Turns out I was right - Chris Paul isn't going to be traded. First, we get the official line from ESPN:
Paul seemed to have grown amicable to their intentions after the 11 a.m. ET meeting, which according to sources with knowledge of New Orleans' thinking included Paul's new agent Leon Rose, with the Hornets represented by general manager Dell Demps, coach Monty Williams and team president Hugh Weber.
And then Chris Paul released his own statement:
The meeting went well. It was great to get an opportunity to sit down with Coach Williams, President Weber and our new General Manager Dell Demps. I expressed my desire to win and I like what they said about the direction that they want to take the team. I have been a Hornet my entire career and I hope to represent the city of New Orleans and state of Louisiana for many years to come.
Okay, so we can cut it out with the Chris Paul trade links. Go back to posting trades for Iguodala or Granger or whomever else you want.
Really, the most remarkable thing about this whole saga has been the ways in which people have interpreted it. For some, including many posters here as well as Woj, Chris Paul's trade request is somehow indicative of a new era in the NBA, or at the very least a symptom of exactly what is wrong with the league right now. We saw Michael Jordan, as well as (hilariously) Charles Barkley claim that they would have NEVER teamed up with other stars (then what the hell was 1996, Chuck?) just a few weeks ago, and now we saw others proclaiming Chris Paul's stratagem the end of basketball as we know it.
I think I've commented enough on the foolishness of those comments elsewhere, so I want to look at them from another angle. I believe that what Woj and others (including many of you) have been articulating is symptomatic of why the impending lockout may just be inevitable. I wouldn't be so bold as to claim that the attitudes expressed here and elsewhere by NBA fans will in any way direct the course of League-Union negotiations over the next year, but this discourse - the idea of over-privileged and overpaid players dictating the actions of overburdened and unfortunate billionaire owners has been deployed (sometimes more covertly than in others) repeatedly over the past several years by NBA owners, reporters, and fans.
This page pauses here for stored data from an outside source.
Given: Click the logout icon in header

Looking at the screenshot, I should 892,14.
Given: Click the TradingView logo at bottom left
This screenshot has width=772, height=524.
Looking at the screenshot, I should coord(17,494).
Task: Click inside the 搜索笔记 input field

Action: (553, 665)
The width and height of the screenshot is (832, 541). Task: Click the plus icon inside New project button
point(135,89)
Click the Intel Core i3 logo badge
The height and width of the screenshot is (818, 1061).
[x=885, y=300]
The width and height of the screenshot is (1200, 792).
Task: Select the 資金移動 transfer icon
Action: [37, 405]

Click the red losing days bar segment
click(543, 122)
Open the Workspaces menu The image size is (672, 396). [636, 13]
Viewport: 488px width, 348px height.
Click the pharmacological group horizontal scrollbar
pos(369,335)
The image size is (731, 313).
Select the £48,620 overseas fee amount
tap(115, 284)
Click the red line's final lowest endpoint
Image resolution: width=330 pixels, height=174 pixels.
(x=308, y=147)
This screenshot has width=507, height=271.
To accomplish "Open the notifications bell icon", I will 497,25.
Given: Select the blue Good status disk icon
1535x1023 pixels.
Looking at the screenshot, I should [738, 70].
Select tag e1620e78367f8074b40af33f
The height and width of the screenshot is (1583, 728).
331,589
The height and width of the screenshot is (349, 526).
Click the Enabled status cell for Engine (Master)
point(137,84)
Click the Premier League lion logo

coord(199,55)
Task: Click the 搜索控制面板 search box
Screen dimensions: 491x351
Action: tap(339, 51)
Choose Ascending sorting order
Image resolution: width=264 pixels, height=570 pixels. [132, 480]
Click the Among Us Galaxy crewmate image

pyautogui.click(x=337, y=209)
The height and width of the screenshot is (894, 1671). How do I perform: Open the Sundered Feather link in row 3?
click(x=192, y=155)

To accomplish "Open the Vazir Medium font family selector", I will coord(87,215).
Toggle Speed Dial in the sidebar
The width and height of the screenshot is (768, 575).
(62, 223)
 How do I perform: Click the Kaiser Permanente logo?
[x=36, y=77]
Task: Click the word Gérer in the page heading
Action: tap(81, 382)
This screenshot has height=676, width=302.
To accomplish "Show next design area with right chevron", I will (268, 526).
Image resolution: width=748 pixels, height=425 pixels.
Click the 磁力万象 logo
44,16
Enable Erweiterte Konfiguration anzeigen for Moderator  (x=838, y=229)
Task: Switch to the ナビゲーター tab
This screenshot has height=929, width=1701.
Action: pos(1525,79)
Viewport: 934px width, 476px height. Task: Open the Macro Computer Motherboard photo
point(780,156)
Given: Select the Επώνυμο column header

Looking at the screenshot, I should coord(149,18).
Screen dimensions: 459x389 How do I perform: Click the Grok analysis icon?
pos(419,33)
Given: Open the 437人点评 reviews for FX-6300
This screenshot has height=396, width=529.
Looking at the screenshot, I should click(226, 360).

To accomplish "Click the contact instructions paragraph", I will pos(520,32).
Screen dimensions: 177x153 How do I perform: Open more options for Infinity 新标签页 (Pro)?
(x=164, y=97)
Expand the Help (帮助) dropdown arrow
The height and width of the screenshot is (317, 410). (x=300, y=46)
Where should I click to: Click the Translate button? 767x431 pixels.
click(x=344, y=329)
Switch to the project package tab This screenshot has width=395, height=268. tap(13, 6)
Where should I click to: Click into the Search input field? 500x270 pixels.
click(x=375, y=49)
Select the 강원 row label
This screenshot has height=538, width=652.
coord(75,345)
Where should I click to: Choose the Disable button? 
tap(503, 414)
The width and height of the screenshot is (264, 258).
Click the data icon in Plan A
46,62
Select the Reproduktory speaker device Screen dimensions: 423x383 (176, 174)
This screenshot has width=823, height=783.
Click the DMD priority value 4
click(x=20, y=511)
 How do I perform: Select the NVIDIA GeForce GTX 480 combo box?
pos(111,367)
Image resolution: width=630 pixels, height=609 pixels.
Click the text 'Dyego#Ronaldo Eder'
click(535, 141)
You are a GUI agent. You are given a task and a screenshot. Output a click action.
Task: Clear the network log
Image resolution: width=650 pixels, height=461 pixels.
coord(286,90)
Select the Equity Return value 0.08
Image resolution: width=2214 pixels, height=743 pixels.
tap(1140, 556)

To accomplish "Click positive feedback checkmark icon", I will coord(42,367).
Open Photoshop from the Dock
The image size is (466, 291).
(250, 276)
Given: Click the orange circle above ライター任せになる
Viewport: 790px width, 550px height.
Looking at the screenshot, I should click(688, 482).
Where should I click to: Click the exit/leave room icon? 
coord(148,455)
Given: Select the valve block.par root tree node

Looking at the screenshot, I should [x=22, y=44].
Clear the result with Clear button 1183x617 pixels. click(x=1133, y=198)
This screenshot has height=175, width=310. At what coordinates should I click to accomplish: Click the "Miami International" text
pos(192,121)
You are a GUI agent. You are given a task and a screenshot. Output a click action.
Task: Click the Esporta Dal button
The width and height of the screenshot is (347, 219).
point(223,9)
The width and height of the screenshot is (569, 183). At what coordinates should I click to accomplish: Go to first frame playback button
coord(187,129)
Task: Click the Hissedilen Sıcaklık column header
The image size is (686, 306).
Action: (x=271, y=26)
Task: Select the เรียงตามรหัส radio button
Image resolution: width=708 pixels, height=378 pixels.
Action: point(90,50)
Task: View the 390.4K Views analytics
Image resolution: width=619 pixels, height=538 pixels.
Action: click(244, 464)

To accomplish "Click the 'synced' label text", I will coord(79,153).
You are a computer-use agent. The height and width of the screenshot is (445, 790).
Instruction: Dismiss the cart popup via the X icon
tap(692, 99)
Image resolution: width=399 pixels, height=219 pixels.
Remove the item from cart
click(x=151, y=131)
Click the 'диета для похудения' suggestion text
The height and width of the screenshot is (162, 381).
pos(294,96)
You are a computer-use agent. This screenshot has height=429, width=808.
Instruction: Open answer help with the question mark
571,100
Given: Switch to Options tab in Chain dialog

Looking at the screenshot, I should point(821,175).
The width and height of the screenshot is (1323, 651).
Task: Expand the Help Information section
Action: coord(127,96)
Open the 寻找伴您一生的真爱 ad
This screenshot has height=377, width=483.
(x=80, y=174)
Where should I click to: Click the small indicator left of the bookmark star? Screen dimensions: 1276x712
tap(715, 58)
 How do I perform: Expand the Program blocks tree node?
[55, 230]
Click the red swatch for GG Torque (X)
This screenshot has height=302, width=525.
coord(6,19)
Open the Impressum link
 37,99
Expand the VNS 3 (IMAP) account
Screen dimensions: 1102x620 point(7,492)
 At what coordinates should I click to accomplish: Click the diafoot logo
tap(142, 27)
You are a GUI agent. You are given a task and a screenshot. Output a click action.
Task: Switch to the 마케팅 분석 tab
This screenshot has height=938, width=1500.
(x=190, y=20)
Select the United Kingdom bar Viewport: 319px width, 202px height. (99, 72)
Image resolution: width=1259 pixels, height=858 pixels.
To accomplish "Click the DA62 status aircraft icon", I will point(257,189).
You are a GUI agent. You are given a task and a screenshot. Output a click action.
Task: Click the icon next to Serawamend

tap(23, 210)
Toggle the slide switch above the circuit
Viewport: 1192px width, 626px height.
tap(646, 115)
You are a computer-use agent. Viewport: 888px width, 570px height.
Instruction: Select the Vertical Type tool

The idea that Chris Paul's actions this past week were anything less than ordinary (there have been demands for trades to better teams going back many decades, folks, and the Rockets have benefited from those demands many times) or that they demonstrated anything more than the particular desires of a young star, is patently ridiculous. Posters on CF (yeah, I lurk there) repeatedly asserted that we were living in a new age, wherein agents and stars dictate the actions of teams.
Well, to that I say two things:
1) That is obviously not the case, or, rather, it is no more the case now than it was twenty years ago.
2) Even if it were the case, would that be so bad?
Let us consider how we live our lives. We typically believe that our individual ability to, on some level, decide where and how we'll work is a good thing. We typically think that our rights to negotiate for better wages or better circumstances with our employers are a cornerstone of a free society. And yet when we begin talking about NBA players, these assumptions (and any empathy) seem to be thrown out in favor of rhetoric about an imagined yesteryear.
In any case, this is exactly what I suspected would happen. Chris Paul talked with the team, they convinced him to lay off the trade talk for a while, and he'll probably be happy for a few months, at least. As I said when these rumors first began percolating, this has all the feeling of the trade demands of many franchise players, most of whom are simply sending a message to management.